**PROBLEM DESCRIPTION:**
Could you give the lines from the one containing "Describe the element at coordinates (234, 220)" up to and including the one containing "This screenshot has" as a JSON list of strings, with one string per line and any blank lines left out?

**ENTRIES SUPPLIED:**
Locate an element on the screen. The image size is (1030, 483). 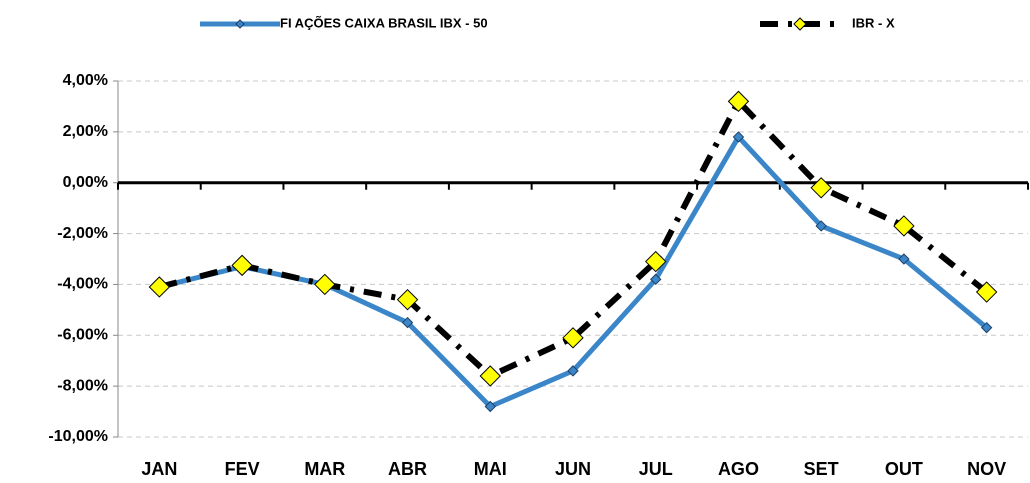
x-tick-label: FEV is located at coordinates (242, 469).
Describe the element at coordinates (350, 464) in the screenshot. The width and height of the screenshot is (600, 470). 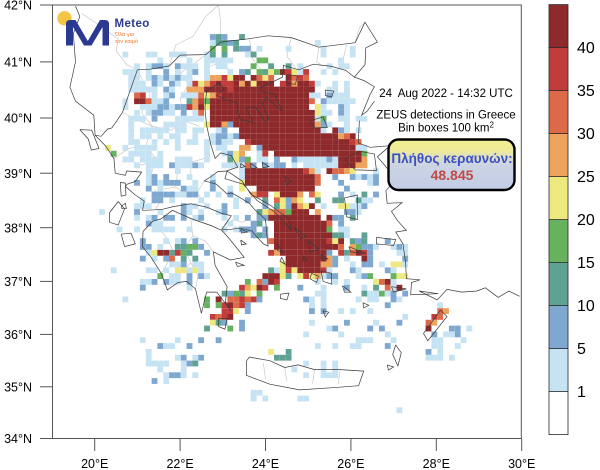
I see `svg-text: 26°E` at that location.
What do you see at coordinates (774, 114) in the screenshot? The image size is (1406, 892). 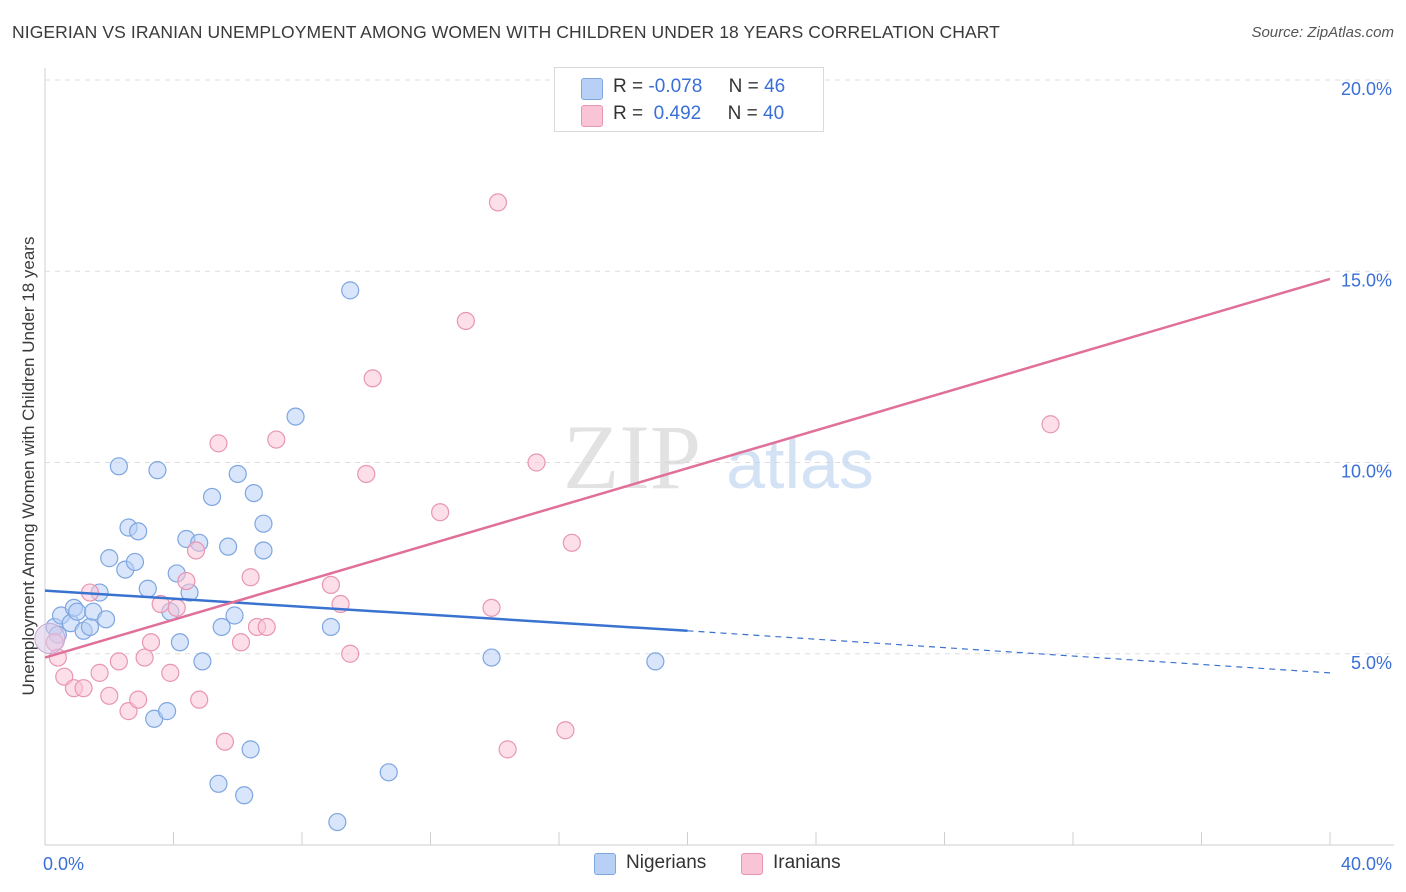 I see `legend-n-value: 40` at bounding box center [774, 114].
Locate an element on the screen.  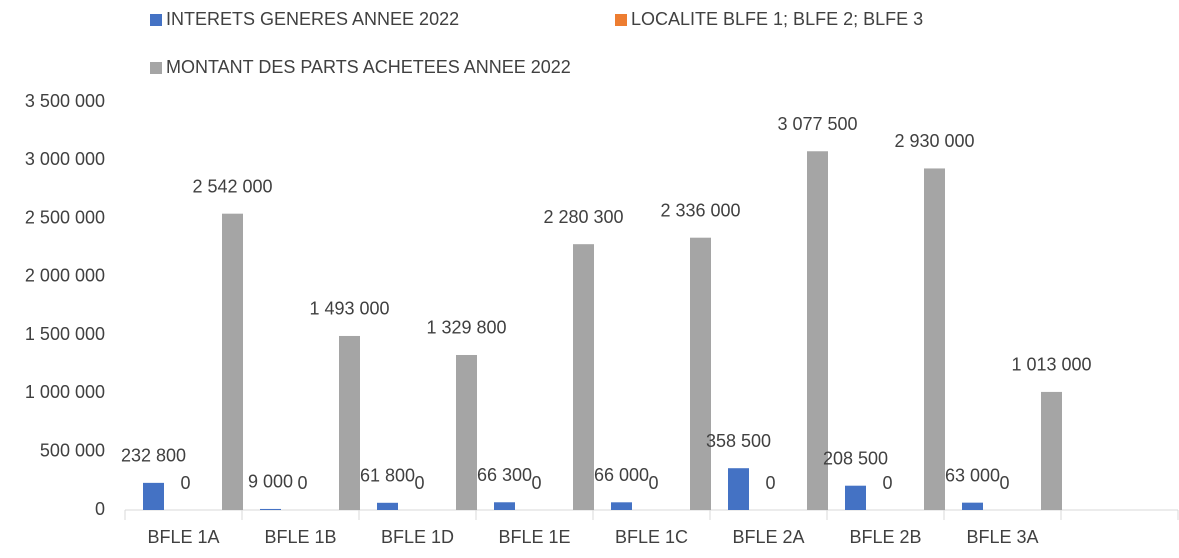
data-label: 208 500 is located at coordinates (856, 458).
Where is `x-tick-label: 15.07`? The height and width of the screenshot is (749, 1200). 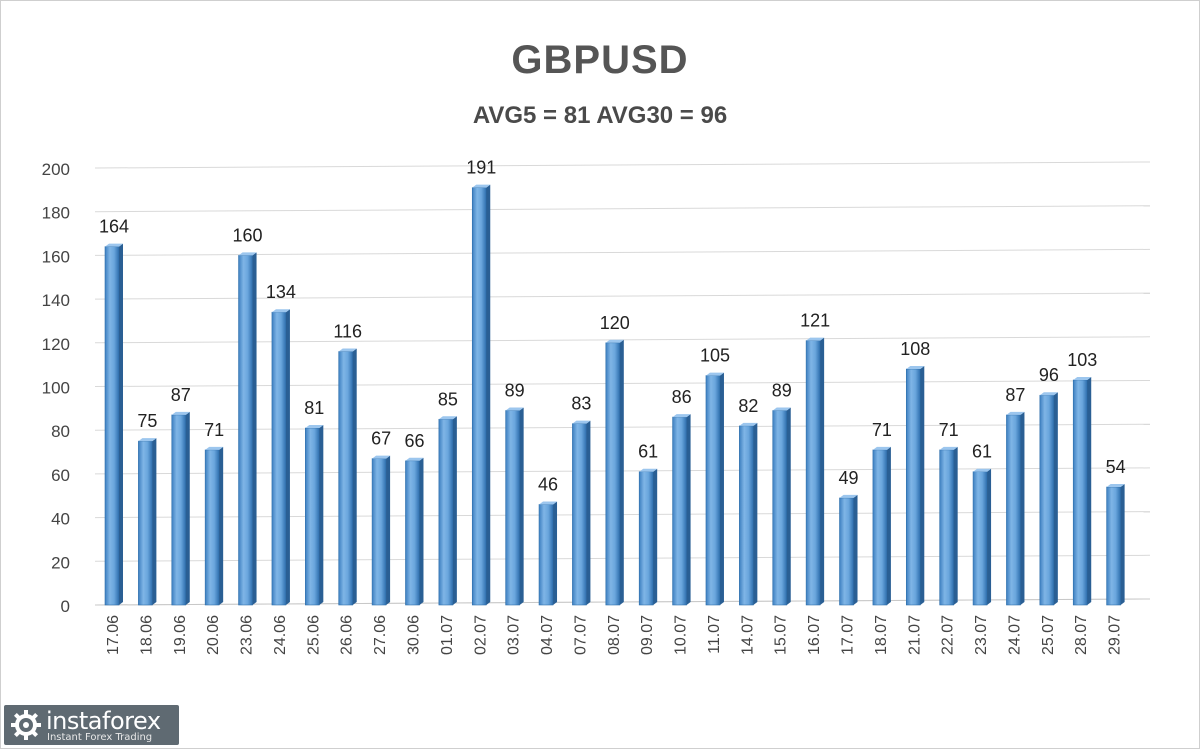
...
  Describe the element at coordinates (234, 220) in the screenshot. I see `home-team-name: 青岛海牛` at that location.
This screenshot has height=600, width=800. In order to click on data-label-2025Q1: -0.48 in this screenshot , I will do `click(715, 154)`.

**PROBLEM SOLUTION:**
[
  "  Describe the element at coordinates (234, 220) in the screenshot. I see `home-team-name: 青岛海牛` at that location.",
  "This screenshot has height=600, width=800. In order to click on data-label-2025Q1: -0.48 in this screenshot , I will do `click(715, 154)`."
]